Democratic presidential candidates like former Rep. Beto O’Rourke of Texas and Sens. Elizabeth Warren, D-Mass, and Kamala Harris, D-Calif, and Cory Booker, D-N.J., may not call themselves socialists or have a membership in the Democratic Socialists of America—the organization that helped send Tlaib and Ocasio-Cortez to Congress, and others to state legislatures across the country—but many of them have supported policies associated with it, including Medicare-for-all. The elected officials among them have even co-sponsored legislation hoping to make the health care proposal a reality.

Public support for Medicare-for-all among Democratic voters is also growing. According to the latest Kaiser Family Foundation tracking poll, approximately 56% of respondents either “strongly favor” or “somewhat favor” the idea.

A similar pattern has occurred with the Green New Deal. All of the Democratic senators running for president have backed some version of the environmental legislation. Democratic public opinion is also moving in its favor.

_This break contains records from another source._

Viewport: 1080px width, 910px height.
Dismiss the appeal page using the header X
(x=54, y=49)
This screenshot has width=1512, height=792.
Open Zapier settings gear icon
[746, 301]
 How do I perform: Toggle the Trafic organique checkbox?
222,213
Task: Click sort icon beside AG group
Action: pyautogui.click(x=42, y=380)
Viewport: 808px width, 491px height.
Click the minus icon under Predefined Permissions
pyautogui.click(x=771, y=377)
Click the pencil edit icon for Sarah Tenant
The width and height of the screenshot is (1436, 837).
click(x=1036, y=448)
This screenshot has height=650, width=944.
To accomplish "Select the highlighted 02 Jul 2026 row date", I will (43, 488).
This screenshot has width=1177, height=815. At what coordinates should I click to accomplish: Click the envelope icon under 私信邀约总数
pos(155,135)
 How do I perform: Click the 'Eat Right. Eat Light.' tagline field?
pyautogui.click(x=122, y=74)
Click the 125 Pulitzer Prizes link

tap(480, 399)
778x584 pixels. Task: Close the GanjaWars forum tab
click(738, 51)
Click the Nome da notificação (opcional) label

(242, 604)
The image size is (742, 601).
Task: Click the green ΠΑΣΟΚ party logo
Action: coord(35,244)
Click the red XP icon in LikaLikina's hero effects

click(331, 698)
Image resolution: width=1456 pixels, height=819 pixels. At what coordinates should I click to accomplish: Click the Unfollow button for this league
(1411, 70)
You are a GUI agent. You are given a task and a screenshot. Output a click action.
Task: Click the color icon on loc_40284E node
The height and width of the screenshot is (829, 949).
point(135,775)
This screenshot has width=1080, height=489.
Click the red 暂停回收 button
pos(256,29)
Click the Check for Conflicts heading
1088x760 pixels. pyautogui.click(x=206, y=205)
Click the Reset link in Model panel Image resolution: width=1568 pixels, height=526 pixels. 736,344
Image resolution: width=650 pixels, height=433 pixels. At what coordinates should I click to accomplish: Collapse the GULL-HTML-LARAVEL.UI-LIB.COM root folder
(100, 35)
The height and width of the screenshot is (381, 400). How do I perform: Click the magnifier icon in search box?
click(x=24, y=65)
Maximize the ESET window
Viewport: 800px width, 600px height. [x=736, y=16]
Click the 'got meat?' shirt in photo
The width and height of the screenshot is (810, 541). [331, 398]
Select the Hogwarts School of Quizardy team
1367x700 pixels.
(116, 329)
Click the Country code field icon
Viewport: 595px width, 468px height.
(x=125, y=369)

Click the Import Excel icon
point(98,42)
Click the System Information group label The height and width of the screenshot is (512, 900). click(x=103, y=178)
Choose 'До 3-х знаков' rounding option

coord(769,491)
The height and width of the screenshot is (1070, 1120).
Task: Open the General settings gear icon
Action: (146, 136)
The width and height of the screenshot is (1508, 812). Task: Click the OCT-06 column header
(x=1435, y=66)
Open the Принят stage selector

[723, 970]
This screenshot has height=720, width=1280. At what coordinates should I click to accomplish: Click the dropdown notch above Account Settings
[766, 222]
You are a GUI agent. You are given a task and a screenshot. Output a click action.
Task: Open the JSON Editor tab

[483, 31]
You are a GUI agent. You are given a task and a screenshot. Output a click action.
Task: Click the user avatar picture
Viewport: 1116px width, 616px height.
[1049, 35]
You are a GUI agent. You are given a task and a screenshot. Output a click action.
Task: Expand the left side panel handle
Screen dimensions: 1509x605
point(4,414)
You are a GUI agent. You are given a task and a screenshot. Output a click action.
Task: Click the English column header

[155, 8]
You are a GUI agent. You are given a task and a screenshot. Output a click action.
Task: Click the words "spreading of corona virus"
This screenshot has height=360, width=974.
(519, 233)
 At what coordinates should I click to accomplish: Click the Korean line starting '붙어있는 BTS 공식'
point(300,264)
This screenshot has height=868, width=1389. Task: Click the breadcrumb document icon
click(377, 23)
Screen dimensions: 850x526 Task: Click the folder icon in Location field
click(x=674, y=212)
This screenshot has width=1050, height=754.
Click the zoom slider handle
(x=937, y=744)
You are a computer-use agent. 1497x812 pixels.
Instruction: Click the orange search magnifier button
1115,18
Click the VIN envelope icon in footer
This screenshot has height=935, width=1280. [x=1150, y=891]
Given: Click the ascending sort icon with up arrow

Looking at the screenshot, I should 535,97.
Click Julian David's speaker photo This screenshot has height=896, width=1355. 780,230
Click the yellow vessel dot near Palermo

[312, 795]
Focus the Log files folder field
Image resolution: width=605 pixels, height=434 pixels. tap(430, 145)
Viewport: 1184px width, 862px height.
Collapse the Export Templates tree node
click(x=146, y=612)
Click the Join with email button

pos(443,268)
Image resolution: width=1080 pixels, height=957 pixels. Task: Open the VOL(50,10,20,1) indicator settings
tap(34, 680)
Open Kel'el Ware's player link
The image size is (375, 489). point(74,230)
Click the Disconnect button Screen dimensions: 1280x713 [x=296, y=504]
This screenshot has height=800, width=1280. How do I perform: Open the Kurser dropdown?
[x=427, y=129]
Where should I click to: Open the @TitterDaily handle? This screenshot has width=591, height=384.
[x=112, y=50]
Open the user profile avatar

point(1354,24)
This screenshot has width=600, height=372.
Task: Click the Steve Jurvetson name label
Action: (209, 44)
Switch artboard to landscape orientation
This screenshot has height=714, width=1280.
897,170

According to a December 2018 poll from the Yale Program on Climate Communication and the George Mason University Center for Climate Change Communication, 92% of surveyed Democrats support the idea of a Green New Deal. Even 64% of surveyed Republicans in the same poll supported it. The poll-takers didn’t mention to respondents which members of Congress supported the legislation.

Even the concept of socialism is starting to be viewed more positively, according to a 2018 Gallup poll. “For the first time in Gallup’s measurement over the past decade,” writer Frank Newport explained, “Democrats have a more positive image of socialism than they do of capitalism.” The poll found 57% of respondents viewed socialism positively, compared to 47% who felt the same toward capitalism.

Pelosi, at least on Sunday night, remained unconvinced that more left-leaning policies would be helpful to the Democratic Party, or that the progressive representatives should keep the stances with which they were elected. She told Stahl, “By and large, whatever orientation they came to Congress with, they know we have to hold the center. We have to go down the mainstream.”